Gary Miller, a mobile security researcher at Exigent Media who has studied sensitive messaging signals, said he found evidence suggesting a US mobile phone user was closely tracked while on a trip to Bangladesh in August 2020.
Miller said the apparent surveillance attack, which used signalling messages that could pinpoint the person’s location or intercept communications, appeared to have been routed through Sure Guernsey. It is not known who directed the messages to be sent or if Sure Guernsey would have been aware of the alleged attack. Sure Guernsey did not respond to a request for comment about the case.
British officials have privately expressed concerns about security issues around the SS7 network, particularly in connection to the Channel Islands, and have said smaller mobile operators there have not plugged well-known vulnerabilities.
A Whitehall source described the SS7 protocol as “toxic, horrendous – yet one the world relies on”, adding “it can be abused to geolocate people” but is complex to make secure because “if you get it wrong, you disconnect yourself from the rest of the world”. Security fixes are being implemented in the mainland UK but up to now Channel Islands operators have lagged behind, they added.
British telecoms regulators and the security services have almost no powers to enforce against operators in the Channel Islands, beyond what is described as a “nuclear option” to remove their access to the +44 UK country code.
The UK government appears to acknowledge security risks in mobile phone networks. Ofcom, which regulates phone operators in the UK, said network operators were required under law to take measures to manage security risks, including those related to their signalling networks.
A spokesperson confirmed, however, that Ofcom does not regulate the Channel Islands, Isle of Man or Gibraltar, and added that “we are not currently expecting a change in the extent of jurisdiction” when new laws tightening telecoms security requirements come into force.
Experts warn that fixing the vulnerabilities is unlikely to come quickly or easily – while new technologies such as 5G may be in theory more secure, lots of phones will still use the old networks, exposing every phone to their dangers.

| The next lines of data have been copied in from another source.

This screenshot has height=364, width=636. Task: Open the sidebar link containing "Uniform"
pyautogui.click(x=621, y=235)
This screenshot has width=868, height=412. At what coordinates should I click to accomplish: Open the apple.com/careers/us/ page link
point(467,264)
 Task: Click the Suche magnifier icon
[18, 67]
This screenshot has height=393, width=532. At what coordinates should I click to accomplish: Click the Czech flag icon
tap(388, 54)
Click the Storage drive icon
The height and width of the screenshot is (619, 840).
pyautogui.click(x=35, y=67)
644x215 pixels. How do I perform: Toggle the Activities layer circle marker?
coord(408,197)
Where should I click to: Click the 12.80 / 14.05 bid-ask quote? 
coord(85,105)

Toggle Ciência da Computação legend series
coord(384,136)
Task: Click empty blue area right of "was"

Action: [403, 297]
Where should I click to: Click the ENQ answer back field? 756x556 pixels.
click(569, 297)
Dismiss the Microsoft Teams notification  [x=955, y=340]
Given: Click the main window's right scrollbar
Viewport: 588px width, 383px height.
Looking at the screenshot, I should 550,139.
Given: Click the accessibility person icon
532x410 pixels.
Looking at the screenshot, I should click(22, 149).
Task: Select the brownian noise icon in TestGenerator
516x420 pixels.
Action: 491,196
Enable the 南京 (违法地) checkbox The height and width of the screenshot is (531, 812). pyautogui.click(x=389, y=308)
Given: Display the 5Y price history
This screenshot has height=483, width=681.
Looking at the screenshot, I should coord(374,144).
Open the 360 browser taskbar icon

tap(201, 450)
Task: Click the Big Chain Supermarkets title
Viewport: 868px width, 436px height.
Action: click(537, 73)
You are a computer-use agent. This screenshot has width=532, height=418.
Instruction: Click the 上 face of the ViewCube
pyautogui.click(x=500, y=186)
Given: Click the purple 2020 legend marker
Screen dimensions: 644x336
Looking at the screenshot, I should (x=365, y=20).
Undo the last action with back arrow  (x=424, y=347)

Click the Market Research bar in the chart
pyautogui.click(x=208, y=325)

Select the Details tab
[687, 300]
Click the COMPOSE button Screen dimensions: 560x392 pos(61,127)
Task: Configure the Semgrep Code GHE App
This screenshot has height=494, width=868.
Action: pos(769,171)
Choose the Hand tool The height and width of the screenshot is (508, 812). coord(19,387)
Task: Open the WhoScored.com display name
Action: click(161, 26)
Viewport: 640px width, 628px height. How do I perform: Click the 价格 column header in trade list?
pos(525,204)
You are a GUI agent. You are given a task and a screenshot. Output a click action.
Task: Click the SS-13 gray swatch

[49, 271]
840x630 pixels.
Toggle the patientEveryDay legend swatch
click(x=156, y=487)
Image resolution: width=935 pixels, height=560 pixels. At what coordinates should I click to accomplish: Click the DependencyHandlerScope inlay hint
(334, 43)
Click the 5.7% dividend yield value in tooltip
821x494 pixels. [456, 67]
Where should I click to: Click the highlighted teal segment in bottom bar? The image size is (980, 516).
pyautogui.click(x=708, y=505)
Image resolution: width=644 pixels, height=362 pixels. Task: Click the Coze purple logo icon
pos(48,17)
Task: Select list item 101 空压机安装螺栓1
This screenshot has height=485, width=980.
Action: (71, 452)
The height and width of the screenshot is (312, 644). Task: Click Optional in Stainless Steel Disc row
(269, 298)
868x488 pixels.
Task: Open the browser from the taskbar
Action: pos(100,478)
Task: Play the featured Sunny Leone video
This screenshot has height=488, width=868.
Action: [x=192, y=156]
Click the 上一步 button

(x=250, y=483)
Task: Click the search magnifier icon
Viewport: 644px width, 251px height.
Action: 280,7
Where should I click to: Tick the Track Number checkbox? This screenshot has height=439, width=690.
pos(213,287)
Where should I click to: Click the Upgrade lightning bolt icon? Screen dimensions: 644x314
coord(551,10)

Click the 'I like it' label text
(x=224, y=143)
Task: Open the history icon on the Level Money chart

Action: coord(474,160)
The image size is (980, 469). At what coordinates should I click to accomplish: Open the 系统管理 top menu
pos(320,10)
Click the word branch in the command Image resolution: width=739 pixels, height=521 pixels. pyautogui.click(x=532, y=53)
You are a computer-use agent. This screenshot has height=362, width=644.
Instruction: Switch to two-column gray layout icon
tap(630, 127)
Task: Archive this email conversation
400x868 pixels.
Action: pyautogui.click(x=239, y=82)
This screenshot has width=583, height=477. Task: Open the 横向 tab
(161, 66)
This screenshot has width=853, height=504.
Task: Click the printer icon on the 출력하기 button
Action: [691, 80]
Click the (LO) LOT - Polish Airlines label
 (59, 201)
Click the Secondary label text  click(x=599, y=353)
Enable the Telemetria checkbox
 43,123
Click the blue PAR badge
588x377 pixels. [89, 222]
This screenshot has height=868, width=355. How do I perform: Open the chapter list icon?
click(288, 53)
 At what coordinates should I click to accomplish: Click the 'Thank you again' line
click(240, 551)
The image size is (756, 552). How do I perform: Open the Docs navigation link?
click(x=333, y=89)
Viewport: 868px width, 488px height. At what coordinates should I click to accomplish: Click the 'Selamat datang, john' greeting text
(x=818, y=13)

“People say ‘5G will solve everything’,” said Sid Rao, a security researcher at Aalto University in Finland. “But this will not be the case until every network on earth is 4G or 5G. Until this happens, in say 30 years, vulnerabilities in old networks will still be a risk to all other networks.”
A spokesman for the Guernsey Competition and Regulatory Authority said the states of Guernsey had “licence obligations” in place that oblige telecommunications licensees to take “reasonable steps” to prevent their networks from being used in ways that are against the law. The government of Jersey said in a statement it was “committed to the security of its telecoms networks”.
Ron Wyden, the US Democratic senator from Oregon, said in a statement: “Access into US telephone networks is a privilege. Foreign telecom regulators need to police their domestic industry to ensure that SS7 access isn’t abused to spy on Americans – if they don’t, they risk their country being cut off from US roaming agreements.”